Na onda de textos veiculados na “rede” com autores falsos, apareceu um, supostamente escrito por Luis Fernando Veríssimo, tratando do Big Brother Brasil. Depois de ler o primeiro parágrafo, o leitor de Veríssimo sacava que ele nunca havia escrito aquela catilinária moral. A crônica de Veríssimo é leve e bem-humorada. Mas é possível defender pontos de vista sem tomar um partido, um lado, uma escala de valor? Montaigne é um filósofo de crônicas morais. Dostoiévski assume no romance Crime e castigo que o criminoso Raskolnikov precisa ser punido pelo crime que cometeu. Isso é a base da tragédia e da Psicanálise freudiana: só pela consciência do crime o indivíduo restaura a ordem pessoal e do Cosmo. Isso é moral?

Os melhores temas das crônicas estão nas ruas, nos acontecimentos cotidianos, nas notícias de jornais,em lembranças do autor. Nas 41 crônicas que formam o volume da coleção Crônicas para ler na escola, da Editora Objetiva, a sair nos próximos meses, escrevo sobre temas variados: uma festa de casamento, a experiência num teatro interativo, uma conversa com D. Hélder Câmara, o cinema de Fellini e o fascismo, Franz Kafka e Vincent Van Gogh, a música de Bach e, principalmente, sobre a Literatura e o meu amor pelos livros.

A coleção é uma pequena amostra do que escrevi durante mais de sete anos na revista Continente e venho escrevendo semanalmente na Terra Magazine, há quase cinco anos. Faço a apologia da Literatura, das bibliotecas, peço às pessoas que escutem a voz que nasce dos livros. Mas, também afirmo que todos os ofícios são sagrados e o escritor não é mais que o padeiro, nem o carpinteiro, nem o pintor de paredes e que Deus não prefere o músico ao pescador, como preferiu o Abel que pastorava ovelhas ao Caim que cultivava a terra. Proclamo que os livros aproximam as pessoas de todas as latitudes, pois quando abrimos o mesmo livro e o folheamos, nos tornamos iguais.

Escrever crônicas exige franqueza e coragem.

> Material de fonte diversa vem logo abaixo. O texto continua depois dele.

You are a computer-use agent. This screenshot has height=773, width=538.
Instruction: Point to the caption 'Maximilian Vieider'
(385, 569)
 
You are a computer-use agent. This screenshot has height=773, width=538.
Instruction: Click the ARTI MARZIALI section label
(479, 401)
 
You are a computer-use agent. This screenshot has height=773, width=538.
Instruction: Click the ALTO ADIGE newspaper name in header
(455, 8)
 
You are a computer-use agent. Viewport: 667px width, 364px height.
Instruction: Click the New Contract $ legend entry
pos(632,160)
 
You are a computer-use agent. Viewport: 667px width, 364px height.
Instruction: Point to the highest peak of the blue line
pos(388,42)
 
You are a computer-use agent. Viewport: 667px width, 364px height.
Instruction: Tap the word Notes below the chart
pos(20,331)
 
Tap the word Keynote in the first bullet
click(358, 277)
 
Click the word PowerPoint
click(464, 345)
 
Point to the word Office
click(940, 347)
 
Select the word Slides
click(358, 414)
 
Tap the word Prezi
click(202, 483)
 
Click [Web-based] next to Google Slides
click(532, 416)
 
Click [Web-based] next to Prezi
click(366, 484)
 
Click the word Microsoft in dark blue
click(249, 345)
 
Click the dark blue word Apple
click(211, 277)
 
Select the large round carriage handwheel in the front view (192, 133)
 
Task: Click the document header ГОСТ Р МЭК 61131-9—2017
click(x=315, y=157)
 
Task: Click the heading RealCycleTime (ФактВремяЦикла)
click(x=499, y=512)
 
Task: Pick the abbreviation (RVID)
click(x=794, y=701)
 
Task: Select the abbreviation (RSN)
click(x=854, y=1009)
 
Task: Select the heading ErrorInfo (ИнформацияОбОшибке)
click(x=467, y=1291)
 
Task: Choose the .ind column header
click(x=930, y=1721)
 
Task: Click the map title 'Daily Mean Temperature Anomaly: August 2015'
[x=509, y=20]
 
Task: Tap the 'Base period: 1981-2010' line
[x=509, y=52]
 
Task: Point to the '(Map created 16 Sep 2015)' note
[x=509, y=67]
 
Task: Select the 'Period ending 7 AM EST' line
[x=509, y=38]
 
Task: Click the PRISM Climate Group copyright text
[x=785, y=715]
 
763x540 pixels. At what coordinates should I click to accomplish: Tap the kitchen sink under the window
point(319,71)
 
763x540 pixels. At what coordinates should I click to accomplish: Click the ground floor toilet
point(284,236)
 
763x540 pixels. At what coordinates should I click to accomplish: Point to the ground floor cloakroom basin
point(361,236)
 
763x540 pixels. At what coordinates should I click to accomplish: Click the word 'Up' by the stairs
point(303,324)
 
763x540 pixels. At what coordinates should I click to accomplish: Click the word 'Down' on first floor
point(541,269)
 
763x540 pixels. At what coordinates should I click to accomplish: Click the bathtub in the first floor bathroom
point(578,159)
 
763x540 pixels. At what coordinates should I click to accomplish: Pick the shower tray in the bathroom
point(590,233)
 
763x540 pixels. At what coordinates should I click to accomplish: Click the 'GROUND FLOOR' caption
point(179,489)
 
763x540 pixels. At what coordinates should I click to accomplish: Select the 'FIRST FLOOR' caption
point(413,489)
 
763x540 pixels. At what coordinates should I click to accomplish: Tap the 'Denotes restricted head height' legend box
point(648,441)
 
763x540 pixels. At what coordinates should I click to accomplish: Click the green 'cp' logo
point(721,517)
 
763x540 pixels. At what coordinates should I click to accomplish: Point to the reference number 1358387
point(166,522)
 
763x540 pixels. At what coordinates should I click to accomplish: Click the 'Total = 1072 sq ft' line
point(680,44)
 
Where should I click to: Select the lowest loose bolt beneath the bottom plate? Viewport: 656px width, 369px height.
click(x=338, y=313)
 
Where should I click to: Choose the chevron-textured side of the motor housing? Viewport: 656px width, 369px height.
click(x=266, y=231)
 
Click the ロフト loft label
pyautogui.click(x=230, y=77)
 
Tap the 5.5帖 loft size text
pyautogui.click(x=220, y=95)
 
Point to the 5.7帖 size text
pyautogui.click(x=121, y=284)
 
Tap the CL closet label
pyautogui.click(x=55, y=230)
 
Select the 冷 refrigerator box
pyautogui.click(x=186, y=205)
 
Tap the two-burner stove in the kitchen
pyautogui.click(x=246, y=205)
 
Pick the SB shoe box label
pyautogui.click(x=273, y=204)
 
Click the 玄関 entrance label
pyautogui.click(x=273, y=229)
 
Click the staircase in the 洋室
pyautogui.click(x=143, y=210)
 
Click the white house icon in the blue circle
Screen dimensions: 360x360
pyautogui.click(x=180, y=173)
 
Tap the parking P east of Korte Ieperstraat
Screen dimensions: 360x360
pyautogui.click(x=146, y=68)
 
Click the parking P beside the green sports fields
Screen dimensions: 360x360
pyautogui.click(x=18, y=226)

Questionamos os experimentalismos na literatura e também o culto excessivo a Machado de Assis. Vive-se de câmera na mão, focando o que pensamos e vemos, aleatoriamente ou com um objetivo claro. Em viagem por Juazeiro do Norte escreve-se sobre o Padre Cícero Romão e o milagre da hóstia transformada em sangue. Em Praga e Amsterdã, chama-se atenção para Franz Kafka e Vincent Van Gogh, dois símbolos do fracasso e do êxito, artistas incompreendidos no tempo em que viveram e só mais tarde transformados em gênios ou enigmas da modernidade que anunciaram. O cronista precisa revelar suas concepções sobre o mundo e os seres humanos, colocando-se no desconfortável lugar de criador. Um lugar onde mais facilmente ele se expõe e erra, podendo muitas vezes sucumbir à tentação de escrever textos impregnados de moral.


Ronaldo Correia de Brito é autor de Retratos imorais e lança Crônicas para ler na escola (Editora Objetiva), em maio.